| GIVEN ENTRIES |
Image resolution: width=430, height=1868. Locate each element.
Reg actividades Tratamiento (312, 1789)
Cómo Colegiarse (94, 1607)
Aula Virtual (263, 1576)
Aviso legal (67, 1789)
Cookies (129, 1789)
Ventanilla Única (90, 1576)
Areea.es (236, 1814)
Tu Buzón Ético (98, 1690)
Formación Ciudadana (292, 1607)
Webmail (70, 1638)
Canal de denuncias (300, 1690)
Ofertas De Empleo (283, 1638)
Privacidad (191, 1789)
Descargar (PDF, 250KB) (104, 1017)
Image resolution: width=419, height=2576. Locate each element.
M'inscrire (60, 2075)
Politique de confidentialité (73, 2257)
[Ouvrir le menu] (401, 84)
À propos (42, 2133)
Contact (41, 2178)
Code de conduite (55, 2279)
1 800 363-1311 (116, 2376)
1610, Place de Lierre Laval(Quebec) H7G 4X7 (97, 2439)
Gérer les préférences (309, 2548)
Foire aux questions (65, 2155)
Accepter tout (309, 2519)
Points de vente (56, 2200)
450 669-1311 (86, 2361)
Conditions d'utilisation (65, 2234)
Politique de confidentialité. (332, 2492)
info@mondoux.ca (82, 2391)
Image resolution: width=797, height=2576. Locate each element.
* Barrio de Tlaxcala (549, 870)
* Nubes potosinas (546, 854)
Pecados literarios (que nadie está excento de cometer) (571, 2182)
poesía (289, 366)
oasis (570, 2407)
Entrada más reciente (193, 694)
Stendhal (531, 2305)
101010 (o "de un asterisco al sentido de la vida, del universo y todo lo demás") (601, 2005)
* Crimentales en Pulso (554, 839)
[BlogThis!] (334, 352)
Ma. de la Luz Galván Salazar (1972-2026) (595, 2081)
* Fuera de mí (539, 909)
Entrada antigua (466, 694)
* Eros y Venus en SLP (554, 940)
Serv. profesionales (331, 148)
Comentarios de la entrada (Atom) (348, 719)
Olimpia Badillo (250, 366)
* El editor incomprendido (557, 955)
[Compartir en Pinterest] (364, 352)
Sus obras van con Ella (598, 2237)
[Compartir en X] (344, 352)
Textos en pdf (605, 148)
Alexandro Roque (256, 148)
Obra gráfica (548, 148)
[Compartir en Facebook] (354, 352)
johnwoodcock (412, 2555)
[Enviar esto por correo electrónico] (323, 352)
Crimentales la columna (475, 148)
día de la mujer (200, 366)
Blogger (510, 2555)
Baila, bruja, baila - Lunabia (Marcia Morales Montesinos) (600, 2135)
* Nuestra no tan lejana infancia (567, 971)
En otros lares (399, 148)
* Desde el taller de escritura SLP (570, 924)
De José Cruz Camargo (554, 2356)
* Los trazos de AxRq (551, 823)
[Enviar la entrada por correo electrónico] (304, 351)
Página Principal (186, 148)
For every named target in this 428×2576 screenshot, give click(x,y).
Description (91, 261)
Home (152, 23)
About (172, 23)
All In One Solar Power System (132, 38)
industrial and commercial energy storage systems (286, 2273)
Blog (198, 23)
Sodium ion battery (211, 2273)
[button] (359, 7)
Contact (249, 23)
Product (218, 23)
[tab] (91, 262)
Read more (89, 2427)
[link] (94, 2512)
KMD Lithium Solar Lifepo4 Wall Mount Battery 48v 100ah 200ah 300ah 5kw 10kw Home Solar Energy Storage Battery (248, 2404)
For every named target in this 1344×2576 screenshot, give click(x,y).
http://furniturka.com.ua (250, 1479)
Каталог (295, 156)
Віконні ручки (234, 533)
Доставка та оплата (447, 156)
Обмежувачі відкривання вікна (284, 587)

| WHAT YOU HAVE TO DO |
Show every line from the listing that contains "height".

| ANSWER TO THIS EXERCISE |
Image resolution: width=430, height=1868. Locate each element.
Image resolution: width=419, height=2576. Locate each element.
Image resolution: width=797, height=2576. Locate each element.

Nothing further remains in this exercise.